══ Page text
At trial, the district court granted Eisai’s motion to dismiss the case for lack of subject matter jurisdiction. The court agreed with Eisai that there was no controversy because the preliminary injunction in the separate litigation already prevented Teva from marketing the generic. Additionally, Eisai filed statutory disclaimers with the USPTO that disclaimed enforcement of two patents and established covenant-not-to-sue agreements on the other two patents. However, despite these disclaimers and agreements, the four patents remain listed in the Orange Book.
The Federal Circuit reversed the district court’s dismissal, relying on Caraco v. Forest Labs, 527 F.3d 1278 (Fed. Cir. 2008). Caraco established that a subsequent Paragraph IV filer may bring a DJ action against an NDA holder who lists a patent in the Orange Book because “but-for” the Orange Book listing, the Paragraph IV filer would not be delayed in receiving FDA approval. The delay causes the Paragraph IV filer to suffer an injury that is “fairly traceable” to the defendant NDA holder and is therefore appropriate for a DJ action. Furthermore, if an Orange Book listing creates an “independent barrier” requiring a court judgment of invalidity or non-infringement for a Paragraph IV filer to enter the market, then the Paragraph IV filer has been deprived of an economic opportunity to compete.
The Federal Circuit also distinguished Janssen v. Apotex, 540 F.3d 1353 (Fed. Cir. 2008), where a subsequent Paragraph IV filer unsuccessfully brought a DJ action in order to trigger the first filer’s exclusivity period. In Janssen, while the DJ action was pending, the subsequent Paragraph IV filer stipulated to the validity, infringement, and enforceability of another Orange Book patent covering the same drug. Therefore, even if the DJ action succeeded, the stipulation and not the Orange Book listing prevented the subsequent filer from marketing the generic drug.
════
══ Data shown
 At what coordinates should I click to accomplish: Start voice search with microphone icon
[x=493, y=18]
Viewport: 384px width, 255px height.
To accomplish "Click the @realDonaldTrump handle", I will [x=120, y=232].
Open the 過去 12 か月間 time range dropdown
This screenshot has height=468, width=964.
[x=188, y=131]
════
Activities:
1. In the Eisai patent case text, which case did the Federal Circuit rely on when it reversed the district court's dismissal?
2. Carry the Eisai patent case text forward from its last sentence.

Your responses:
1. Caraco v. Forest Labs, 527 F.3d 1278 (Fed. Cir. 2008).

2.
Since Teva and Gate had not stipulated to the validity, infringement, or enforceability of any of the donepezil patents, the court applied Caraco. The court also noted that the preliminary injunction granted in the ‘841 patent litigation may only temporarily prevent Teva and Gate from marketing generic donepezil, and no final judgment as to the validity, infringement, or enforceability of the ‘841 patent had been made.
The Federal Circuit also found that the district court’s dismissal of the suit was an abuse of discretion under the Declaratory Judgment Act. The district court (1) erred in concluding that it lacked subject matter jurisdiction and using that as a basis for declining jurisdiction, and (2) erred in concluding that the multiple ANDA’s and relationship between Teva and Gate signaled “improper gamesmanship.”
Writing for Patent Docs, Kevin Noonan noted that the case shows the interplay between the “complex” and “perhaps Byzantine” Hatch-Waxman regulations with other statutory mandates. Despite the complexity, this case expands a subsequent Paragraph IV filer’s ability to trigger the first filer’s exclusivity period, potentially allowing more generic drugs to reach the public quickly.